Former BYU baseball players return to Provo to train for minors

Taylor Cole, a BYU grad in the Toronto Blue Jays organization practices his pitching. Cole still works out with BYU in preparation for spring training. (Natalie Stoker)

Three former BYU baseball players return to Provo each winter to train in hopes of moving up in the minor leagues and eventually reaching the majors. Outfielder Jacob Hannemann, third baseman Adam Law and pitcher Taylor Cole have promising outlooks for the upcoming 2016 season.

The Chicago Cubs drafted Hannemann with the 75th pick in the 2013 MLB Draft after he recorded a .344 batting average for BYU in 2013.

“It was pretty sweet,” Hannemann said. “I didn’t think I was going to be that high. It was pretty cool hearing my name and getting that call.”

Minor League Baseball consists of six levels, each its own league designed to help players develop and prepare them for the major league. Hannemann made his way through four levels of the Cubs’ farm system and now plays Double-A baseball for the Tennessee Smokies.

Hannemann’s coaches are impressed with his defense, but are looking for improvement in his offense.

“I need to come around and hit with the bat more,” Hannemann said. “That’ll come with time and experience.”

The daily grind of professional baseball is tough, but it’s something Hannemann has always dreamed of.

“Ever since I was a little kid I wanted to play in the major leagues,” Hannemann said. “I’ve made it to professional baseball and now it’s the next step to get there.”

Adam Law posted a career .306 batting average for BYU from 2009 and 2012–2013. The Los Angeles Dodgers selected Law in the 12th round of the 2013 MLB Draft.

“I remember when the phone call came, and I was ecstatic,” Law said. “It was a dream come true.”

Law’s father, Vance, and grandfather, Vernon, both had successful major league careers and Law hopes to follow in their footsteps. He currently plays Double-A baseball for the Tulsa Drillers, but Vernon suspects he won’t be there for long.

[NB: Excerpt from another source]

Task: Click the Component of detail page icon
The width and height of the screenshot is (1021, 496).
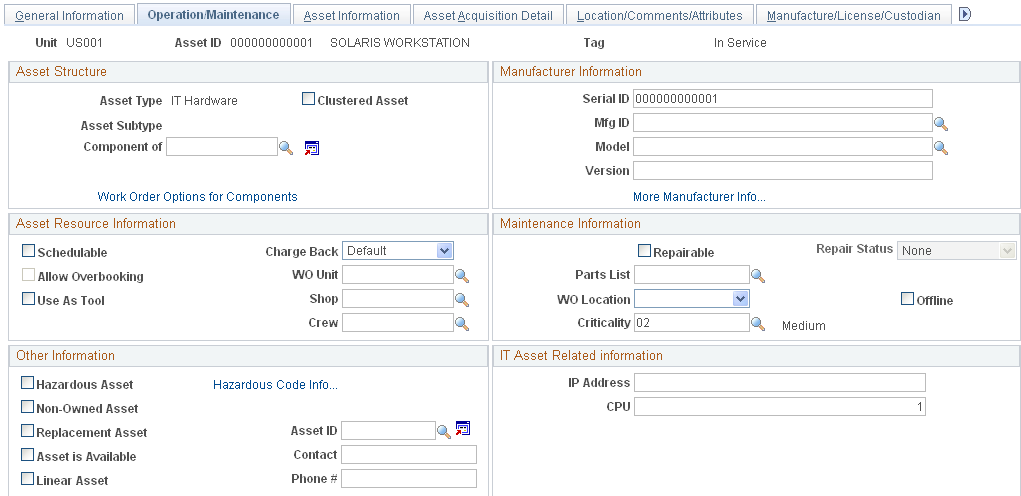Action: [312, 148]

“I think Adam is probably better than (his dad and I) were,” Vernon said. “I think he’ll end up at least in Triple-A this year and then the next step is going to the big leagues. He’ll do well.”

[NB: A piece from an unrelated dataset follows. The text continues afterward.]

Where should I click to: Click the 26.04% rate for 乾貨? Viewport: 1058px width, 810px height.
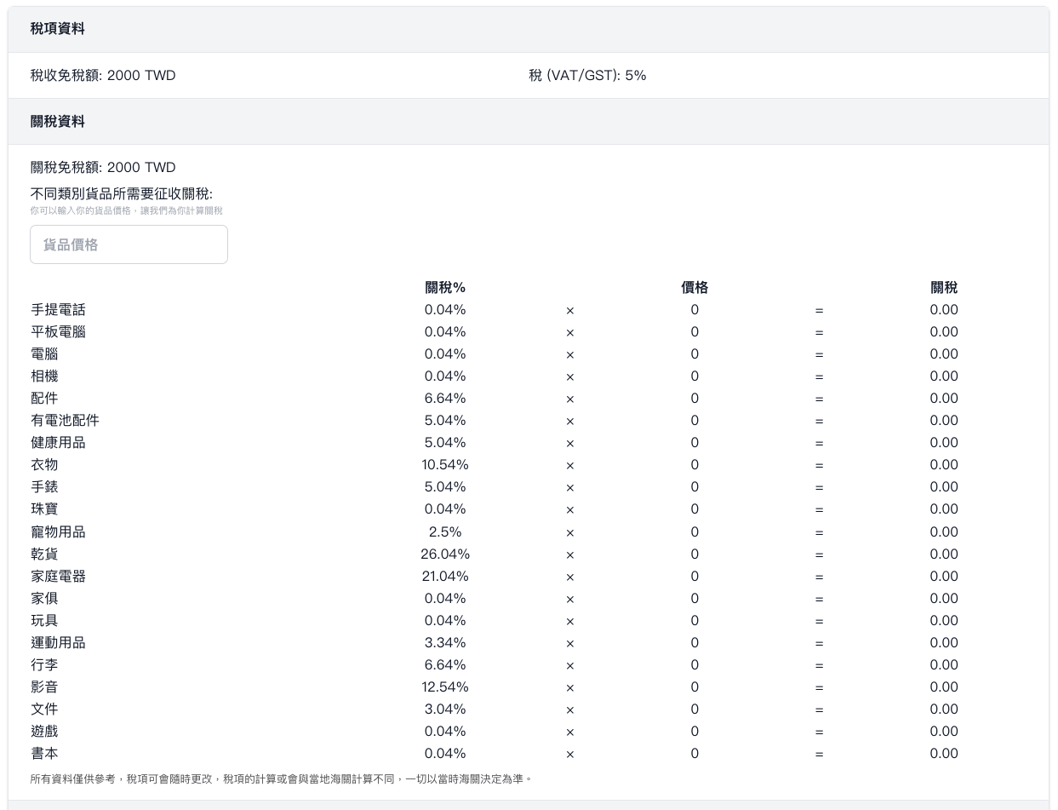tap(445, 554)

Law has a .291 career batting average and a unique dream. L.A. Dodgers play-by-play announcer Vin Scully called games for both Vance and Vernon. Now Adam hopes Scully will call one of his own.

“The ultimate dream is to play in the major leagues,” Law said. “But for (Scully) to call a game I’m in, as a third generation player, that’s one dream I have too.”

Starting pitcher Taylor Cole had an ERA of 2.99 for the Cougars in 2011 and was drafted three times, most recently by the Toronto Blue Jays in the 29th round after returning home from his mission in Toronto, Canada.

“I’m grateful that I have a chance to do what I love for a living,” Cole said. “I get to pursue a dream. It’s up to me now.”

Cole has a 3.58 career ERA with 494 strikeouts and last played for the New Hampshire Fisher Cats. The Blue Jays recently invited Cole to spring training, which he will report to Feb. 21.

“This is a great opportunity for me,” Cole said. “It’s something I’ve worked for my whole life, and I’m ready to showcase what I got.”

The club will make cuts throughout spring training, sending those players back down to the minor leagues. Cole hopes to be on the starting roster on opening day, helping the Blue Jays make another postseason run.

“Toronto is like a second home to me,” Cole said. “To go back and be a major leaguer where I served my mission would be really cool.”

If there is one thing that is certain, it’s that baseball isn’t certain. But for Hannemann, Law and Cole, it’s all about making the most of the opportunity.

“It all starts with getting that first call up and then going from there,” Cole said.